Directive: Repeat the material below word for word, from its first line up to and including the line with "click(500, 486)".

Extracted material:
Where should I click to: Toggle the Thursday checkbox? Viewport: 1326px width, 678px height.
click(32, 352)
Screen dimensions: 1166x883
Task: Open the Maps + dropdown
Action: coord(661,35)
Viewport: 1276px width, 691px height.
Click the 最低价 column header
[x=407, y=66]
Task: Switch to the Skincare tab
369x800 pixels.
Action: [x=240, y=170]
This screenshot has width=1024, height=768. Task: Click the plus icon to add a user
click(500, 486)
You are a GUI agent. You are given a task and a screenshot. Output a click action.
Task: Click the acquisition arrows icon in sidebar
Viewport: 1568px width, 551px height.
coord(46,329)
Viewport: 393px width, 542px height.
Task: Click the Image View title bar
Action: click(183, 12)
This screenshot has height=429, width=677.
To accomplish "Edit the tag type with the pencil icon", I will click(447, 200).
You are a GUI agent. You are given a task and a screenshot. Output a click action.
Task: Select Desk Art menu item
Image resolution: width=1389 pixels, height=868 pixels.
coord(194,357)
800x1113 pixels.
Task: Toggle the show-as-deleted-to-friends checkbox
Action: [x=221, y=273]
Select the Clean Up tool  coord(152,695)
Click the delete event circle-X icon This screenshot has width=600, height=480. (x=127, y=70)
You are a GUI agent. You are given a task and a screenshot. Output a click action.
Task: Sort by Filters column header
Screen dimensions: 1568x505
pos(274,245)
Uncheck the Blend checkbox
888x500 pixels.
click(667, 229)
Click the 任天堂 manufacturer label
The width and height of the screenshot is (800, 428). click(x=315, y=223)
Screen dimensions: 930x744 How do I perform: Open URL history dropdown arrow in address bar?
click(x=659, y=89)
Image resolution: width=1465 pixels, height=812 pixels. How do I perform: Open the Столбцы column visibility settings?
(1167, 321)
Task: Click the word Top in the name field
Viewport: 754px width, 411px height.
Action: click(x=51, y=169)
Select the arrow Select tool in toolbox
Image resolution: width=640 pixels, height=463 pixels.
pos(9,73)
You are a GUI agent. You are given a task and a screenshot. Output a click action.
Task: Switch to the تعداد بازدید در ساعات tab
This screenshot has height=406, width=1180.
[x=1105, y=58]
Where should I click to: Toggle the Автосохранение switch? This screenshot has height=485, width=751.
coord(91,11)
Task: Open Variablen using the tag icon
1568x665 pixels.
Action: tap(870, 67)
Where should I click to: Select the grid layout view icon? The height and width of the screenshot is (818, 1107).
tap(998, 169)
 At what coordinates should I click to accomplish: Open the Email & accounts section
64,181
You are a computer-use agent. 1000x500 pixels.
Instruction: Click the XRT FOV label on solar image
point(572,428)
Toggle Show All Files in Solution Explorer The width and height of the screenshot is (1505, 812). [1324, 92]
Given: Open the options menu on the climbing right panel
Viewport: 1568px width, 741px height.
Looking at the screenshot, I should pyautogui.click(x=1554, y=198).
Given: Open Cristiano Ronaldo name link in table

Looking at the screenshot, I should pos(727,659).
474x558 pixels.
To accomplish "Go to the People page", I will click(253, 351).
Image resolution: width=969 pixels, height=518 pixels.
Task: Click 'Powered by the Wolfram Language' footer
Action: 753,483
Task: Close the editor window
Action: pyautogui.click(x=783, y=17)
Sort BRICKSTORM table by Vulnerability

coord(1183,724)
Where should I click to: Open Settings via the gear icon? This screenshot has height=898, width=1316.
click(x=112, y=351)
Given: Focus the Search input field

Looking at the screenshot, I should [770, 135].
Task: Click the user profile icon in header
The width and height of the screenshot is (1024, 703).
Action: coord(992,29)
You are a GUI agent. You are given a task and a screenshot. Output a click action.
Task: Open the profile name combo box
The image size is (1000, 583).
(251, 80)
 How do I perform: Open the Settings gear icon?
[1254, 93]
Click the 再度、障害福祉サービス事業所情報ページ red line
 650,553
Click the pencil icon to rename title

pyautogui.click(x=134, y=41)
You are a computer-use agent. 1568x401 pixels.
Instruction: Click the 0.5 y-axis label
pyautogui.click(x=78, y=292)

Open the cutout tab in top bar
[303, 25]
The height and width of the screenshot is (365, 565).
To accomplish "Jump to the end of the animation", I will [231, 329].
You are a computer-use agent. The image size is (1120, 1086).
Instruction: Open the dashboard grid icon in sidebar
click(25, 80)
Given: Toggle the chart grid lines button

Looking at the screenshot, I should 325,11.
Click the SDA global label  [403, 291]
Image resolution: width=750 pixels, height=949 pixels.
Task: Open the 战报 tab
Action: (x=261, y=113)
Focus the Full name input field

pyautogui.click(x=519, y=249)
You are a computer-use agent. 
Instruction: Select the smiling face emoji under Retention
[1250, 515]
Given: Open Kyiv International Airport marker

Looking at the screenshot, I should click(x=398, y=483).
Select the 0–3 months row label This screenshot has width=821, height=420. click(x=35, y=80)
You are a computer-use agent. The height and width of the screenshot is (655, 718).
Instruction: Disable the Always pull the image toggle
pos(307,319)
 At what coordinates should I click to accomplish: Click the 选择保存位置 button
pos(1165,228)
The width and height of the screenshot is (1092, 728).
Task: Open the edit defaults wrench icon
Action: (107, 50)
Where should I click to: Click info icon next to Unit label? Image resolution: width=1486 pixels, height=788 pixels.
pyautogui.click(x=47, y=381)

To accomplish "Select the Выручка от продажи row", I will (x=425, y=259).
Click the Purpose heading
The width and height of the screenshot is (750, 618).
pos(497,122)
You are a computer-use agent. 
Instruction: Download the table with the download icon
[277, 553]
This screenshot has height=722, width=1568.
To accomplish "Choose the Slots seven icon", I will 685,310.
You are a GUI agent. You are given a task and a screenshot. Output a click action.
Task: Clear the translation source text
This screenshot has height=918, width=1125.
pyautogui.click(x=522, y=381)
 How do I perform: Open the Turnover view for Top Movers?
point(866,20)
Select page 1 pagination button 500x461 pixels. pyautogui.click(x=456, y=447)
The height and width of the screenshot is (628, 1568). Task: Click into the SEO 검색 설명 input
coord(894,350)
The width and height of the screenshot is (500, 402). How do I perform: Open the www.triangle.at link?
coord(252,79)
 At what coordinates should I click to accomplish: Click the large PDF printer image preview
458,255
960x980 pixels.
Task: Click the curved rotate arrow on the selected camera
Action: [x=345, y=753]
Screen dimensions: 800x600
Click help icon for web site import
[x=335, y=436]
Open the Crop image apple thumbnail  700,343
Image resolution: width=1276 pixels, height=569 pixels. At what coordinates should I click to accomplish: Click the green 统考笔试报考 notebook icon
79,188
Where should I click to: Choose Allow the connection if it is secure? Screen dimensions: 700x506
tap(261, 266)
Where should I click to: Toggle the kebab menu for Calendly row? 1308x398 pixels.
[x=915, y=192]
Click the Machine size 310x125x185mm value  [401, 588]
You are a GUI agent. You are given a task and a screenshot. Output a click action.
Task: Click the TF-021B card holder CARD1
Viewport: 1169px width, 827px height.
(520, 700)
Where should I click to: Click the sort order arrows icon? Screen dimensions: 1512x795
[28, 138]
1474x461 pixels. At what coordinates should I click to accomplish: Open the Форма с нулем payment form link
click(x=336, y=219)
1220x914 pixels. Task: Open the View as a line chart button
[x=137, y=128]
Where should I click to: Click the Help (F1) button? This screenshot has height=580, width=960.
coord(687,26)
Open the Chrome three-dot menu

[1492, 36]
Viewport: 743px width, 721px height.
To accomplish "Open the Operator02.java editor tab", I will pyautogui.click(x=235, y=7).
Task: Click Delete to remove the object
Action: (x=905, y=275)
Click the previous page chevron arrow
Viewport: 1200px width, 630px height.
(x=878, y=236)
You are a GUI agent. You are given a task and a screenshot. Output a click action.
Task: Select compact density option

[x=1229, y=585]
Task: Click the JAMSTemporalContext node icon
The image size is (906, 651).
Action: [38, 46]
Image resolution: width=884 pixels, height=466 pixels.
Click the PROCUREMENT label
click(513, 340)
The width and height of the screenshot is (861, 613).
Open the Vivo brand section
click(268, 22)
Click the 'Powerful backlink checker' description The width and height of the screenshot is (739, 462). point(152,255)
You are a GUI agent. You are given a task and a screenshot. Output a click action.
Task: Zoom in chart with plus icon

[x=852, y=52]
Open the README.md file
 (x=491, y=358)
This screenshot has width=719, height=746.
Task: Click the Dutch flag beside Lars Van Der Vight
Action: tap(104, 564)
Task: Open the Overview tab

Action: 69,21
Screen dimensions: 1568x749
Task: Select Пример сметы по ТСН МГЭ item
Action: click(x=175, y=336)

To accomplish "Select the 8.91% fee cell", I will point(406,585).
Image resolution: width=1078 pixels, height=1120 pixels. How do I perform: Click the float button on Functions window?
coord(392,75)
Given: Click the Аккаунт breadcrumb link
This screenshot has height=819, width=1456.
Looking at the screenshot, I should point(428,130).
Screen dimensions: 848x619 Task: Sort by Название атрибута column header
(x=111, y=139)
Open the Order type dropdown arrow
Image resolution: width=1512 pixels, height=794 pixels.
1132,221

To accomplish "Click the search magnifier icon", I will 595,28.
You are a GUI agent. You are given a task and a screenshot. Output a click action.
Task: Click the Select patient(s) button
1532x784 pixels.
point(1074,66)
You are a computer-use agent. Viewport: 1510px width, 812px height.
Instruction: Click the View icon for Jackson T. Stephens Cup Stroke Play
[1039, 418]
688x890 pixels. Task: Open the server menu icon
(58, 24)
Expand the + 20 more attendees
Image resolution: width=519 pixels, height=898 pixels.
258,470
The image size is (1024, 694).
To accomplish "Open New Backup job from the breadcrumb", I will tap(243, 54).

Exercise response:
Where should I click to: Toggle the Thursday checkbox? Viewport: 1326px width, 678px height.
click(32, 352)
Screen dimensions: 1166x883
Task: Open the Maps + dropdown
Action: coord(661,35)
Viewport: 1276px width, 691px height.
Click the 最低价 column header
[x=407, y=66]
Task: Switch to the Skincare tab
369x800 pixels.
Action: [x=240, y=170]
This screenshot has width=1024, height=768. Task: Click the plus icon to add a user
click(500, 486)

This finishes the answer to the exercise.